I'd argue that its a good solution in any situation where decoding carries a moderate cost or greater unless there are memory limitations on the host platform. Memory is cheap and plentiful. Decoding is often quite expensive. This is particularly true for variable-length instruction encodings and VLIW streams where you don't know where the instruction packet ends until you fully decode it.

Besides, the generic array structure is suitable for both interpretation and for doing analysis and code generation. For simple CPUs, it might be a waste of memory, but it still has a good chance of being faster if a given code sequence is frequently executed.

> >
> > I don't know if it would be worth it for emulating a 68K on X86, though. Flag
> > calculation is simple (LAHF, SETO AL), and decoding can be pretty optimal, as
> > A68K shows.

The only problem is that works only if you program the instruction handlers in assembly and its only going to work if you have native flags and flag extraction instructions. The most expensive common flag to calculate is overflow and without native flag calculation the only choice is to manually compute it. The overflow flag is almost never examined, so its not needed in the majority of cases.

For an interpreter, I would use an all-or-nothing approach. Do the flag analysis and select between handlers which calculate all flags and which calculate no flags. This significantly reduces the number of handler routines you will have to generate.

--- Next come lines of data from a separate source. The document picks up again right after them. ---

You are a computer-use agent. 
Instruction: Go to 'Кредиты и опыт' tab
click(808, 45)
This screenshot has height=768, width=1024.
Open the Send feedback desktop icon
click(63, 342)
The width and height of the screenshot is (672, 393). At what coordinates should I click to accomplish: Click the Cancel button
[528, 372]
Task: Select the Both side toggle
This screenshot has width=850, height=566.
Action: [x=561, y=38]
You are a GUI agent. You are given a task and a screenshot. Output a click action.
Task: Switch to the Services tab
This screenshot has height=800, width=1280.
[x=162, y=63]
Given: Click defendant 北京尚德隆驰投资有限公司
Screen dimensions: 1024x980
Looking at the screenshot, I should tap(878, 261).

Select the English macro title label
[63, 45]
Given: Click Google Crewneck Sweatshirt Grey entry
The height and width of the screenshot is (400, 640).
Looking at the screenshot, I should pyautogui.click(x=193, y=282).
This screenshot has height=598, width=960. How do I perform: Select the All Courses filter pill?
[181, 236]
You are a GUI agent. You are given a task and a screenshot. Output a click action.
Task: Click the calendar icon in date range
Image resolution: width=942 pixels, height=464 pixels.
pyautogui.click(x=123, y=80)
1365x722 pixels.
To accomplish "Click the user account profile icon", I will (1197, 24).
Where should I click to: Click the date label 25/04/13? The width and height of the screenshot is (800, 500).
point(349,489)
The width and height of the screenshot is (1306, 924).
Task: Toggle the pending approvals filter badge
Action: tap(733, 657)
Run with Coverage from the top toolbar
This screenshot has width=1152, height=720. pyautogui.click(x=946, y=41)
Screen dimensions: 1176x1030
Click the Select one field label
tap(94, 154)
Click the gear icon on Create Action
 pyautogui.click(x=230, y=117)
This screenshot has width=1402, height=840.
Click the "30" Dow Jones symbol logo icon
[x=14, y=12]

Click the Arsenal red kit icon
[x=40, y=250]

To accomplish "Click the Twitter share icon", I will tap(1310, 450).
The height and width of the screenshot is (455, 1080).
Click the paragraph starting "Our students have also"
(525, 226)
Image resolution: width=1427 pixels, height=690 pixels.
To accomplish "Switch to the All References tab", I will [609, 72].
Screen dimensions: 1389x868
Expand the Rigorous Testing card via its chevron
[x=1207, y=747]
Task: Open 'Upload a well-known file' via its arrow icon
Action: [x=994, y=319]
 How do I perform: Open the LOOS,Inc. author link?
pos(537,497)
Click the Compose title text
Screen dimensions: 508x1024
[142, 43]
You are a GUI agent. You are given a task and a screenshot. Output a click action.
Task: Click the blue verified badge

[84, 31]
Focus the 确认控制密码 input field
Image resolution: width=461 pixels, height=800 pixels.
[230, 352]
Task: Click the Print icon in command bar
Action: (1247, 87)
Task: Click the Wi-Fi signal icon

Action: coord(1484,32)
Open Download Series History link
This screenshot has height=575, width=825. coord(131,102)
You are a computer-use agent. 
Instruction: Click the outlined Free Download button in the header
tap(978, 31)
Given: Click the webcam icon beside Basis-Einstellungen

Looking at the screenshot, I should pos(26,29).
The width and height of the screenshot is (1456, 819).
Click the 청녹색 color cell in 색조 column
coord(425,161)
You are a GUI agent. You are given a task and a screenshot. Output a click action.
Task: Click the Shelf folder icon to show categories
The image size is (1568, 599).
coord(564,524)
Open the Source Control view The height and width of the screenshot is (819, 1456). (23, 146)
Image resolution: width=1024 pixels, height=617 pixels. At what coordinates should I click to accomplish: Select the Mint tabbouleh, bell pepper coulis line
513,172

For a recompiler, I don't see the point in not doing dead flag elimination. You're going to emit machine code anyway and not only will you save time on calculating flags, you also eliminate dependencies on the result of the operation which may significantly reduce code time. At the very least, you will be improving the use-efficiency of your emulator code cache and the instruction cache of the system you are running on.

> Also DSPs can perform more than 1 op in the same inst in
> parallel, so all regs must be
> fetched before any write. I can't use direct register write in the handlers
> because the "next" microop in the
> same opcode might be reading the reg we have already written, and it will read
> the changed value,
> not the original one, thus making the execution sequential, and not parallel.

This is how the Nuon Aries3 processor works. It can execute up to seven instructions in parallel using five resource units: ALU, ECU, RCU, MUL and MEM. Instead of using pointers directly, I store pointers to the various register banks in addition to the standard the register index values. Almost all of the units can operate on four-register vectors and I didn't want to have a separate operand fetch stage so I use an all-or-nothing approach. In almost all cases, the instructions can be reordered to eliminate any operand dependencies. I do full blown dependency tracking in the decode stage and choose an optimal reordering in the scheduling phase. If there is a dependency, I copy *all* possible input registers to temporaries (a hefty penalty), but parallel instructions rarely contain operand dependencies so usually the instructions can be arranged to eliminate the dependencies completely. I'm not so sure now that this is a big win over having a separate operand fetch stage, but its ultimately desirable for compiling phases as it will reduce code size as well as reduce register spilling, or at least eliminate unnecessary register saves.

>
> about the flags thing, I think I could generate the flags and noflags variation
> of each alu operation, using the
> noflags by default and then when finding a conditional inst, trace back to the
> first op instruction that affects
> that flag and replacing the handler by the flags version. I haven't thought on
> it too much, but it might have
> some trouble with flags at the end of subs and such. I'll try when I have some
> free time.

That doesn't quite work because non-conditionals might use flags as an input. You have the right idea in that you can force synchronization at branches and can work backwards, but you have to do complete dependency analysis, keeping track of which registers/flags are outputs of instruction N and which registers/flags are input dependencies of instructions N+1,...N+M. If the mask value at instruction N shows a given output flag to be a future input dependency then that instruction needs to update the flag. The simplest synchronization method is to force dependencies for all flags at branch points (as well as for instructions that modify all flags or where you dont know if they were modified) but the best method is going to differ depending on what kind of program flow you allow. If you wanted extremely optimal reduction you would have to follow both paths at each branch to determine the smallest set of flags required to be synchronized.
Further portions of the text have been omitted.